04.09.2015

Alfredo Albieri

São Sebastião do Paraíso (MG) 4/9/2015

Lui e’ corrispondente consolare italiano a São Sebastião do Paraíso, la capitale del buon caffé sulle montagne di Minas Gerais, ai confini con lo stato di San Paolo. Ha vissuto migliaia di storie nel corso di una vita che dura da 87 anni, dalla sua nascita a Genova, l’11 ottobre 1927, agli anni avventurosi di Tobruk, in Libia, e alla sua venuta in Brasile dove ha incominciato a fare una miriade di lavori, dal confezionare pillole farmaceutiche al panettiere mattiniero, dal “garimpeiro” in una miniera d’oro al venditore di carne lungo la linea di un treno. Per approdare infine nell’oasi felice di São Sebastião ad insegnare ai caffecoltori locali come si coltiva questa “arabica” da mille e una notte, che oggi e’ vanto della produzione agricola brasiliana.

“Quelli di Genova hanno fama di essere molto intelligenti ma testardi – dice Alfredo Albieri, sorseggiando la sua dose diaria di cachaça in un bar di São Sebastião – Io ne sono la prova tangibile: sono arrivato fin qui, con mia moglie e con i miei cinque figli, con la risolutezza degli eredi di Cristoforo Colombo. Quando ero alla fame a San Paolo ho minacciato anche di buttarmi da un ponte. Ma non lo dicevo sul serio: amo troppo la vita!”. Alfredo si ricorda del grande porto natio dal quale sono partiti quasi tutti gli emigranti italiani per “fare l’America”, la citta’ in cui si parla il dialetto che piu’ assomiglia, nell’accento, al portoghese brasiliano. Ma a Genova rimase solo fino a quando aveva sette anni.

Suo fratello maggiore, Rocco, era gia’ espatriato da tempo a Tobruk, una cittadina della Libia che era stata annessa come colonia dall’Italia nel 1912. La’ aveva messo su un magazzino che forniva alimenti alla marina e all’aviazione italiane che avevano a Tubruq (oggi si chiama cosi’) delle basi. Era diventato ricco e nel 1934 aveva chiamato il resto della famiglia. “Siamo arrivati la’ con la nave Conte Verde e mio fratello diede lavoro a tutti: a mio fratello del mezzo, Aleardo, ha dato una macelleria, a mia sorella Gina una cartoleria, a mio padre e mia madre un ristorante. Gli affari andavano bene, ma nel 1940 e’ cominciata la Seconda Guerra Mondiale. Tobruk, quasi ai confini con l’Egitto, e’ in una posizione rischiosa. Allora Mussolini ha preso tutti i bambini dai 7 ai 14 anni e li ha riportati in Italia, al sicuro, nelle “colonie” di Rimini, Riccione, Cattolica, sul mare Adriatico di quella Romagna dove era nato. Siamo rimasti in quei grandi hotel sequestrati dal governo italiano sino al 1942: ci davano tutto, studio, mangiare, vestiti, protezione. Devo a quegli anni tutto quello che sono: ben piu’ di un perito agronomo”.

## OBIETTIVO DICHIARATO 1
Elenca i lavori che, secondo il ritratto di Alfredo Albieri, egli svolse in Brasile prima di approdare a São Sebastião do Paraíso.
## OBIETTIVO DICHIARATO 2
Prosegui il ritratto di Alfredo Albieri partendo dopo l'ultima frase riportata.

[Dati per localizzare parole ed elementi]
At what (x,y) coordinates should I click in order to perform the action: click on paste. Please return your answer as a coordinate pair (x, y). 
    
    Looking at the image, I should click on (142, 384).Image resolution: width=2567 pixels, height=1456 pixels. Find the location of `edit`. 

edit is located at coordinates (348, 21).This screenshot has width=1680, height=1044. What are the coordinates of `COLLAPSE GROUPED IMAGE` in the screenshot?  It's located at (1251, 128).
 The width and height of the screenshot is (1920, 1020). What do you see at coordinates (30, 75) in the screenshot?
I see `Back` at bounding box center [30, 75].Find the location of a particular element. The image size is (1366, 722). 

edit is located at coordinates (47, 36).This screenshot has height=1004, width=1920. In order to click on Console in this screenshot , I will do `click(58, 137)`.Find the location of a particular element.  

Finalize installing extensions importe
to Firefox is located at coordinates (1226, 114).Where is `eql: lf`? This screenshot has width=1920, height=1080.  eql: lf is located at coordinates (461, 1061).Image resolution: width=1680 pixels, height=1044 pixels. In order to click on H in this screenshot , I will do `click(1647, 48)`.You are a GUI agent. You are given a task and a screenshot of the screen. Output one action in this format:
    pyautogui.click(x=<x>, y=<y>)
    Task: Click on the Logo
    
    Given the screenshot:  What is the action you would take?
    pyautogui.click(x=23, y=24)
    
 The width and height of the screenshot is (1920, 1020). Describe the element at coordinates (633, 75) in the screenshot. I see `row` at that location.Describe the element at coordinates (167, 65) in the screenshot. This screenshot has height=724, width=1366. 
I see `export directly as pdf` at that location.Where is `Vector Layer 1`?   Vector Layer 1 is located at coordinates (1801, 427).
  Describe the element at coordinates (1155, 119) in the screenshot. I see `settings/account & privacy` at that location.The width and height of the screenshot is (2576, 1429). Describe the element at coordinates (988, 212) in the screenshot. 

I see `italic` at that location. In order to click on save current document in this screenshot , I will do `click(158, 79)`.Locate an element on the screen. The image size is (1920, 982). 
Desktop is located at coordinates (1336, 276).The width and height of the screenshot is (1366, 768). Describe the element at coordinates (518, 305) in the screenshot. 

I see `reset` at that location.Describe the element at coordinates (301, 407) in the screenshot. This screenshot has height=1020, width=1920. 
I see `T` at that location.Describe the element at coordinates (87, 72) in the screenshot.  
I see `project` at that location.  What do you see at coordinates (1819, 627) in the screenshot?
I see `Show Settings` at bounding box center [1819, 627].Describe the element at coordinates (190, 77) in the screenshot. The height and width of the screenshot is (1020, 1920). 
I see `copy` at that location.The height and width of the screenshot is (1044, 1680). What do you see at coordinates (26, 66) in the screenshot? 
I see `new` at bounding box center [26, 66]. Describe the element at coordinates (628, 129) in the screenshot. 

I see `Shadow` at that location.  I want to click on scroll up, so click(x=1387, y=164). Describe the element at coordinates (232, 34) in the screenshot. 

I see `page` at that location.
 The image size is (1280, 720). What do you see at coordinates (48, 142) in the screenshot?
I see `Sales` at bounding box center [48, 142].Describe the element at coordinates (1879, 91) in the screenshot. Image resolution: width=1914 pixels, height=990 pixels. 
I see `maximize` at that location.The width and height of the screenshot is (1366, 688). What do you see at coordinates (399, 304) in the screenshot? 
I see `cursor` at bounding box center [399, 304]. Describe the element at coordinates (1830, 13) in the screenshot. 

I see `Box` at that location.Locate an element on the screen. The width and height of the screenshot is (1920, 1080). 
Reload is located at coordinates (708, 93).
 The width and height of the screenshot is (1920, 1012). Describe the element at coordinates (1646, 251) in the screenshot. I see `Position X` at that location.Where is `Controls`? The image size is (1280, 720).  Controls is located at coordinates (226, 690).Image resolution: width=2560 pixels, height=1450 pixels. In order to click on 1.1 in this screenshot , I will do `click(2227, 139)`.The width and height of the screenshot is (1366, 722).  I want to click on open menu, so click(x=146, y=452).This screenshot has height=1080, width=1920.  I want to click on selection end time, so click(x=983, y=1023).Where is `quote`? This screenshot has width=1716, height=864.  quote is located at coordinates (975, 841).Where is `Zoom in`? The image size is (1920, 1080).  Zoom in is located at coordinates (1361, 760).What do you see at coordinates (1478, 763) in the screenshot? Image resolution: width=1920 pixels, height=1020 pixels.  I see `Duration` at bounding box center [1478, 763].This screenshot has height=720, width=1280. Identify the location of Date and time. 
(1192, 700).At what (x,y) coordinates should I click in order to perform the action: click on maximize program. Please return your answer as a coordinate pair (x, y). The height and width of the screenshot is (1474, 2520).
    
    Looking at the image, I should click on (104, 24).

## RISPOSTA SCRITTA 1
- confezionare pillole farmaceutiche
- panettiere mattiniero
- "garimpeiro" in una miniera d'oro
- venditore di carne lungo la linea di un treno

## RISPOSTA SCRITTA 2
Negli ultimi anni della guerra Alfredino raggiunse i genitori a Barga, in Garfagnana (Lucca), dove una sorella si era sposata con un nativo toscano. Era nel bel mezzo della Linea Gotica, il fronte appenninico dove gli alleati si stavano scontrando con la resistenza tedesca. Era il luogo dove hanno combattuto i “pracinhas” dell’esercito brasiliano inviati da Getulio Vargas in Italia. ”Era molto pericoloso. Un giorno mia sorella si era avventurata fuori Barga a cercare del latte per alimentare il figliolo appena nato. L’hanno fermata i partigiani e volevano ammazzarla. Dicevano che era una spia dei tedeschi. Ma grazie al cielo, un comandante brasiliano e’ intervenuto dicendo che non era vero, mentendo che l’aveva vista prendere il latte gia’ da parecchi giorni. Gina si salvo’ e da allora i brasiliani mi divennero molto simpatici. Siamo restati in quel paesino delle Alpi Apuane, dove si estrae il marmo piu’ bianco del pianeta, sino al 1950”.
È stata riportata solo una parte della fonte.